§ **Task directions**:
Could you copy the records below word for word, starting with the line that contains "Image resolution: width=370" and ending with the line that contains "will (414, 663).", both of those lines included?
Start of Records for processing
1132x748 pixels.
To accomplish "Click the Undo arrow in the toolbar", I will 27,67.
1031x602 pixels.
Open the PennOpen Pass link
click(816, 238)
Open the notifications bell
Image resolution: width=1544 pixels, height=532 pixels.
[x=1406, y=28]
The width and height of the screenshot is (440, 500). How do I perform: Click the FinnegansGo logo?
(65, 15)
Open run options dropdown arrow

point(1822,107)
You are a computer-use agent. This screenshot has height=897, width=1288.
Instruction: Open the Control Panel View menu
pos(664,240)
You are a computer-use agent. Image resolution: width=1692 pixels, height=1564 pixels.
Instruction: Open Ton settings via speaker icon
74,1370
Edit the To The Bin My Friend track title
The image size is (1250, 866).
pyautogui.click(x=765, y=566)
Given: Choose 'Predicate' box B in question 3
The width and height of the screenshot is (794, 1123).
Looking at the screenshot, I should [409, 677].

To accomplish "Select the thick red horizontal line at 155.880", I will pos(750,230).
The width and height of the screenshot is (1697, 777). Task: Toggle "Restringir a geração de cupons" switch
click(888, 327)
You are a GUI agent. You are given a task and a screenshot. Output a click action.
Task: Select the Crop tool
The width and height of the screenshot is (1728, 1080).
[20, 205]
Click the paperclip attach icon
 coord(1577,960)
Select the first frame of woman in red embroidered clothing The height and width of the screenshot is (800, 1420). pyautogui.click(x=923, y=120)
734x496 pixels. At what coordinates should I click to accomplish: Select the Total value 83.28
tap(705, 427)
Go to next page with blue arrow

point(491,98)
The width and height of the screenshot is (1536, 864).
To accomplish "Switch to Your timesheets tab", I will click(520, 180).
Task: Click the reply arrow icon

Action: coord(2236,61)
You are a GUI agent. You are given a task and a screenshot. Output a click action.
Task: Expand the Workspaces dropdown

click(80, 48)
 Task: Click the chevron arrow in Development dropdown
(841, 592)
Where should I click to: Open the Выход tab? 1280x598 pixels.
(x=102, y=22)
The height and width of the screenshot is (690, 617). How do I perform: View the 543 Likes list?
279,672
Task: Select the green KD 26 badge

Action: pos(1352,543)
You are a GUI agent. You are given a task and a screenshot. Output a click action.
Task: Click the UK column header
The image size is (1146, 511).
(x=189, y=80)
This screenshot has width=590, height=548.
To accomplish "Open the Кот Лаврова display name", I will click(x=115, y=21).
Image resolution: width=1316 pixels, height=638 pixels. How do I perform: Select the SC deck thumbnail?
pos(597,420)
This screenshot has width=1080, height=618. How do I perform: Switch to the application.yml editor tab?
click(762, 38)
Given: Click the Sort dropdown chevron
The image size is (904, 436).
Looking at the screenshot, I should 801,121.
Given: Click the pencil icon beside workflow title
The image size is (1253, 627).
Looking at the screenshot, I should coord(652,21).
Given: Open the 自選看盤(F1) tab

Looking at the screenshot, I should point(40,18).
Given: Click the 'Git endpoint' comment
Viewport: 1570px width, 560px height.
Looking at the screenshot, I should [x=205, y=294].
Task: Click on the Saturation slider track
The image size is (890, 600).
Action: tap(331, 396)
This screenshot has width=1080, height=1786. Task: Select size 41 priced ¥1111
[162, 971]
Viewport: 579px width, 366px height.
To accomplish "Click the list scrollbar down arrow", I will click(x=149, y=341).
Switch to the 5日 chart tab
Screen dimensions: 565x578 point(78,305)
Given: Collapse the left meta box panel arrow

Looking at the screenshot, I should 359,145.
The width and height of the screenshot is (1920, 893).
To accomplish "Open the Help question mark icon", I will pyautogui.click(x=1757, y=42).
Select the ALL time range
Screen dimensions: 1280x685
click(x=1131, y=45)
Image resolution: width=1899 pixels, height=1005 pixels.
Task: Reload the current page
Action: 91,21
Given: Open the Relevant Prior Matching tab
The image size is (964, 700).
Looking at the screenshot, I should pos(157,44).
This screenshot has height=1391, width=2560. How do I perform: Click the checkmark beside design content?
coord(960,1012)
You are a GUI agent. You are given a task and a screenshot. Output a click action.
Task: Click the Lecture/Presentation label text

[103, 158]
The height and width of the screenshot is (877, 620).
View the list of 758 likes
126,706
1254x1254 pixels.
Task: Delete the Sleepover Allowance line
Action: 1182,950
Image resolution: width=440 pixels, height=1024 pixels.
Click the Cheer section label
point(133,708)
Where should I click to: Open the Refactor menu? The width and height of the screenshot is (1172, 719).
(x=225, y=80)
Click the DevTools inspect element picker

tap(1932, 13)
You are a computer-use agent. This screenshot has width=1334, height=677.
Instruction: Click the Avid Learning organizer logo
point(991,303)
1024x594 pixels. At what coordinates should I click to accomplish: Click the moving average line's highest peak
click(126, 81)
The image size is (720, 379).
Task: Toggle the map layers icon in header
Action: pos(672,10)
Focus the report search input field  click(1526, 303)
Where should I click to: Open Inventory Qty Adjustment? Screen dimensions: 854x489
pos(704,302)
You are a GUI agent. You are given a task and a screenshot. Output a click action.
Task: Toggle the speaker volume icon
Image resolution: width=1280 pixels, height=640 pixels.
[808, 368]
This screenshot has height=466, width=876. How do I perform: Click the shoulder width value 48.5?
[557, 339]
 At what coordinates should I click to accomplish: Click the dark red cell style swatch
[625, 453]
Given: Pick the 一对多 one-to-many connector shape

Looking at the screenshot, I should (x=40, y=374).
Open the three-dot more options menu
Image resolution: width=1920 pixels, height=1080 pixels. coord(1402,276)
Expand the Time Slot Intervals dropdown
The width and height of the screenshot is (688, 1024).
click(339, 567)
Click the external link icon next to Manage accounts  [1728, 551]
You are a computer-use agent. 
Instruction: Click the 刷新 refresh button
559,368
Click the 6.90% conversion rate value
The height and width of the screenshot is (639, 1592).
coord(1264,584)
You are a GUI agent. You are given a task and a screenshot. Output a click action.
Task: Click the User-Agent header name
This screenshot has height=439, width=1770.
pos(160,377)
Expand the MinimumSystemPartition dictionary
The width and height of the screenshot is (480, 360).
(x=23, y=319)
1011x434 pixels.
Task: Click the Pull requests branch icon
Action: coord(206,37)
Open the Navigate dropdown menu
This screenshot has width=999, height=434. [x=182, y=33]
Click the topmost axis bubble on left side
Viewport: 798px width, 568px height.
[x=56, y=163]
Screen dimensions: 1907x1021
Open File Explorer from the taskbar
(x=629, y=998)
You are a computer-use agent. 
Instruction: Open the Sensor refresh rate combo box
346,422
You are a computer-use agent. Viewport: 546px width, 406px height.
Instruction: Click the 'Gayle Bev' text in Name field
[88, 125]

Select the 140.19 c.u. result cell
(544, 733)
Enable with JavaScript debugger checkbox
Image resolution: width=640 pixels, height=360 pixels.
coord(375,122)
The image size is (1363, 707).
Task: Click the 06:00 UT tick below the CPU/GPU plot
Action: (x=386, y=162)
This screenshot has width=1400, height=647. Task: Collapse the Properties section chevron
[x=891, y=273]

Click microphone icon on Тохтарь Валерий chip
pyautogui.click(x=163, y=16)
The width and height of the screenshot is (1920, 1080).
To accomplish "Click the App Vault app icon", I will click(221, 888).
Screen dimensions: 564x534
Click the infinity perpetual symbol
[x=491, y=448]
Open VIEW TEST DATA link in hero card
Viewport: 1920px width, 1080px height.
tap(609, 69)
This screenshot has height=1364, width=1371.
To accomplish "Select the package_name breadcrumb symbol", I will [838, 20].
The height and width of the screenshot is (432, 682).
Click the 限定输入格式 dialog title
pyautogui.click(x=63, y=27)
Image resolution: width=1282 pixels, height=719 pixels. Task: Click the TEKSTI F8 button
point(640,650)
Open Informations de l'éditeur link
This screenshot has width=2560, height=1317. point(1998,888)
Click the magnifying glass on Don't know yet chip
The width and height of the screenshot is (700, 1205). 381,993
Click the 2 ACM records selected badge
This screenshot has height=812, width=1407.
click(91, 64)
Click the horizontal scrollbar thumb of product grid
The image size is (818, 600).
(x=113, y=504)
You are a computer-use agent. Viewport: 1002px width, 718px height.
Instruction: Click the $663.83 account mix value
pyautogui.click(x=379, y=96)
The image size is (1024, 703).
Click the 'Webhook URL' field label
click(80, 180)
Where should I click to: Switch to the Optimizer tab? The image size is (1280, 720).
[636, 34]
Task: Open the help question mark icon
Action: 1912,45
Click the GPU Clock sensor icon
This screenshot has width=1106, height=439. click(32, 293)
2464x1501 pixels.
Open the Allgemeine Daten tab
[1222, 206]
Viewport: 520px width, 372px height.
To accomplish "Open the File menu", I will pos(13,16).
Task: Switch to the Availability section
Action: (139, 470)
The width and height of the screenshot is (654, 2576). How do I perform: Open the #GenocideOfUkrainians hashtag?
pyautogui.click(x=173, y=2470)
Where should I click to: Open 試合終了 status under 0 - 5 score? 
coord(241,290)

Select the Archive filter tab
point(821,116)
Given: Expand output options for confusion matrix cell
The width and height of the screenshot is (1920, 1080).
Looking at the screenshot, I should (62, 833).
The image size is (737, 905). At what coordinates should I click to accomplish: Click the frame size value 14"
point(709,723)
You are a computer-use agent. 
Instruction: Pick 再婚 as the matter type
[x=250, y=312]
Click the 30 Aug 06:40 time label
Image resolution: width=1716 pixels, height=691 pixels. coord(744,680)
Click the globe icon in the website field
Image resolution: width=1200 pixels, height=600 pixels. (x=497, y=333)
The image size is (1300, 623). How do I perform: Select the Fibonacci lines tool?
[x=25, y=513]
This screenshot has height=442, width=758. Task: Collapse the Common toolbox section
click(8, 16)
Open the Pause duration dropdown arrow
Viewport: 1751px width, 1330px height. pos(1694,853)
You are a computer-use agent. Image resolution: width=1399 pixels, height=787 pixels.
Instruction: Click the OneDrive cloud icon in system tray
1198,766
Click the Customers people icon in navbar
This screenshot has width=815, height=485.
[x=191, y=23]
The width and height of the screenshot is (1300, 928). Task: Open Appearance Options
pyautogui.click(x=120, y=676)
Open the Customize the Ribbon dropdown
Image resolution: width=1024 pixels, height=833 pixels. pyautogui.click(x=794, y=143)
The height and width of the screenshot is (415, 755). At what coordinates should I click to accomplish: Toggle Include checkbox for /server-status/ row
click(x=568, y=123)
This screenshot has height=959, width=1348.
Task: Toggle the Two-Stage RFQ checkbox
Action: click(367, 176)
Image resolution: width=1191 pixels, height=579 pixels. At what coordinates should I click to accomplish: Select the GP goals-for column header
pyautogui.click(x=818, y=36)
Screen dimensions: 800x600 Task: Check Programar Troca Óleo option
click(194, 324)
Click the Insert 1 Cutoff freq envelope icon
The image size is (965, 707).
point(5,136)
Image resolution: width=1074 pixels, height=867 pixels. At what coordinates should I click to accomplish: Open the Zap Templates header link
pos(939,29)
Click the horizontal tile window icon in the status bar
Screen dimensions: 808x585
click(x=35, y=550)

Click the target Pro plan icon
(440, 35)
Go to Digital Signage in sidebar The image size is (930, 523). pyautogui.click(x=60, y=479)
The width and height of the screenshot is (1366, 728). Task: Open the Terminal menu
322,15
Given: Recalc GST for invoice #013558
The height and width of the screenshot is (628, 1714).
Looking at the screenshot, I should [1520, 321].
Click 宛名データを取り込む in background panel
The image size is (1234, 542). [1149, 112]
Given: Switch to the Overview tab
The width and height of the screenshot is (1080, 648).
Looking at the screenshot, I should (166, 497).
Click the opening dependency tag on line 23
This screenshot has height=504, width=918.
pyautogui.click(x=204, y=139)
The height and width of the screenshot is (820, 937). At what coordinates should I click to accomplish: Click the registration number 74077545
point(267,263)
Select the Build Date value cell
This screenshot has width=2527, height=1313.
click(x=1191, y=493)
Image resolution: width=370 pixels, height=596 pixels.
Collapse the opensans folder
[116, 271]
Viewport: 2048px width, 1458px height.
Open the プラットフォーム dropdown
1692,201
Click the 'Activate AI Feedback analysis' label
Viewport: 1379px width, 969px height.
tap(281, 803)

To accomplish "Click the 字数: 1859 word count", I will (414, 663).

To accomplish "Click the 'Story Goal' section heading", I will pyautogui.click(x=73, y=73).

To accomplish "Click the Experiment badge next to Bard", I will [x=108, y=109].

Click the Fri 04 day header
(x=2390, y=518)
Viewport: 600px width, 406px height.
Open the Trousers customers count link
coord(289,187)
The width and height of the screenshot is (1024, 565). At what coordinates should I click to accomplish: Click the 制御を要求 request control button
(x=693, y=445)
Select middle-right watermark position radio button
End of Records for processing
§ **The solution**:
Image resolution: width=370 pixels, height=596 pixels.
Collapse the opensans folder
[116, 271]
Viewport: 2048px width, 1458px height.
Open the プラットフォーム dropdown
1692,201
Click the 'Activate AI Feedback analysis' label
Viewport: 1379px width, 969px height.
tap(281, 803)

To accomplish "Click the 字数: 1859 word count", I will (414, 663).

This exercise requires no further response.